The following is a complete transcript for installing keyring in a virtual environment on Ubuntu 16.04. No config file was used.:

$ sudo apt install python3-venv libdbus-glib-1-dev
$ cd /tmp
$ pyvenv py3
$ source py3/bin/activate
$ pip install -U pip
$ pip install secretstorage dbus-python
$ pip install keyring
$ python
>>> import keyring
>>> keyring.get_keyring()
<keyring.backends.SecretService.Keyring object at 0x7f9b9c971ba8>
>>> keyring.set_password("system", "username", "password")
>>> keyring.get_password("system", "username")
'password'

It is possible to use the SecretService backend on Linux systems without X11 server available (only D-Bus is required). To do that, you need the following:

  • Install the GNOME Keyring daemon.

  • Start a D-Bus session, e.g. run dbus-run-session -- sh and run the following commands inside that shell.

  • Run gnome-keyring-daemon with --unlock option. The description of that option says:

    Read a password from stdin, and use it to unlock the login keyring or create it if the login keyring does not exist.

    When that command is started, enter your password into stdin and press Ctrl+D (end of data). After that the daemon will fork into background (use --foreground option to prevent that).

  • Now you can use the SecretService backend of Keyring. Remember to run your application in the same D-Bus session as the daemon.

The keyring lib has a few functions:

  • get_keyring(): Return the currently-loaded keyring implementation.
  • get_password(service, username): Returns the password stored in the active keyring. If the password does not exist, it will return None.
  • set_password(service, username, password): Store the password in the keyring.
  • delete_password(service, username): Delete the password stored in keyring. If the password does not exist, it will raise an exception.

In all cases, the parameters (service, username, password) should be Unicode text.

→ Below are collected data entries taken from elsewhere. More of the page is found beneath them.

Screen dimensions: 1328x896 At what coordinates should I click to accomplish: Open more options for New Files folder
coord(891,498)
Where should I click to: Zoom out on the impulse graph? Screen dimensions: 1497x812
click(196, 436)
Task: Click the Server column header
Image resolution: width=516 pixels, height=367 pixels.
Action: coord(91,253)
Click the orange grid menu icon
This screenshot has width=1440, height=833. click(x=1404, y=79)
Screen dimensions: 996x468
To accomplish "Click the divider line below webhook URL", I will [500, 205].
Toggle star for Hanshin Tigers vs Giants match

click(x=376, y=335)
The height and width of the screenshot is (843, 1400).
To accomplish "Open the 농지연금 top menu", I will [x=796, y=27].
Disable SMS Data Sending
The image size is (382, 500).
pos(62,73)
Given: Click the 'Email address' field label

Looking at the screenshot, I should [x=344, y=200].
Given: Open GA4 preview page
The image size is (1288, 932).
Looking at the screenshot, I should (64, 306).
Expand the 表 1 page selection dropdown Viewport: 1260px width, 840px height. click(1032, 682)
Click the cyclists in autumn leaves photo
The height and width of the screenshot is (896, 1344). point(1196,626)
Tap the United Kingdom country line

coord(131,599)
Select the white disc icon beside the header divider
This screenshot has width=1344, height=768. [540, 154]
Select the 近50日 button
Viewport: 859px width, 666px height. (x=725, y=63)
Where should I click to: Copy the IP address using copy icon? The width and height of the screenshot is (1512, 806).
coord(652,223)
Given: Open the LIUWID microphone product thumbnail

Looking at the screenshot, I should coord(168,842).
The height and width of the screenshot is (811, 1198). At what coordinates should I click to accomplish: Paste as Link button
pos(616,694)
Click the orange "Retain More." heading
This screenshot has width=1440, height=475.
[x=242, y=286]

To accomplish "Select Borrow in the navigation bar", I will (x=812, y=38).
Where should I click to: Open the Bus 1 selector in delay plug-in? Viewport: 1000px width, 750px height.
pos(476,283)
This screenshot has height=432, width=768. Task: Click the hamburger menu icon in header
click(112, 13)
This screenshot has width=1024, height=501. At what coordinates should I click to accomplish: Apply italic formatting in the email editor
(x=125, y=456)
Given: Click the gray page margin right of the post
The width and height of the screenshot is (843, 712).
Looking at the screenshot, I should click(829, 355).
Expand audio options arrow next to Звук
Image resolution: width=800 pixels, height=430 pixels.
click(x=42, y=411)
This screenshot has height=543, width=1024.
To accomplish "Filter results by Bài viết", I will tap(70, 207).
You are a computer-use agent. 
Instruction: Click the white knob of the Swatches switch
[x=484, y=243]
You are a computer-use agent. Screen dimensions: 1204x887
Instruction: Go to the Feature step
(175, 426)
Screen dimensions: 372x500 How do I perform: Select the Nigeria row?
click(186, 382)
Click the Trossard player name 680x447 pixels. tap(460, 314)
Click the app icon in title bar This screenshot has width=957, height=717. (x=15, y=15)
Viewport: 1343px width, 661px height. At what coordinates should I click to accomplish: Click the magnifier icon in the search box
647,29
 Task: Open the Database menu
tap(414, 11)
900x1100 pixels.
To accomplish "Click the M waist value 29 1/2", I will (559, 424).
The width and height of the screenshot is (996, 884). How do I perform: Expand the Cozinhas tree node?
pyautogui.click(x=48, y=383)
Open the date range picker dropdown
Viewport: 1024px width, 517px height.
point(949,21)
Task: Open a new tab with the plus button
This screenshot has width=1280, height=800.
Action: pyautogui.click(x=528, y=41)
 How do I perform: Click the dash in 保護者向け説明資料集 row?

On Python 2, these parameters are accepted as simple str in the default encoding as they will be implicitly decoded to text. Some backends may accept bytes for these parameters, but such usage is discouraged.

Python keyring lib is an open community project and highly welcomes new contributors.

This project makes use of automated releases via Travis-CI. The simple workflow is to tag a commit and push it to Github. If it passes tests on a late Python version, it will be automatically deployed to PyPI.

Other things to consider when making a release:

  • first ensure that tests pass (preferably on Windows and Linux)
  • check that the changelog is current for the intended release

Tests are continuously run using Travis-CI.

To run the tests yourself, you'll want keyring installed to some environment in which it can be tested. Recommended technique is described below.

Keyring prefers use of tox <https://pypi.org/project/tox> to run tests. Simply install and invoke tox.

This technique is the one used by the Travis-CI script.

The project was based on Tarek Ziade's idea in this post. Kang Zhang initially carried it out as a Google Summer of Code project, and Tarek mentored Kang on this project.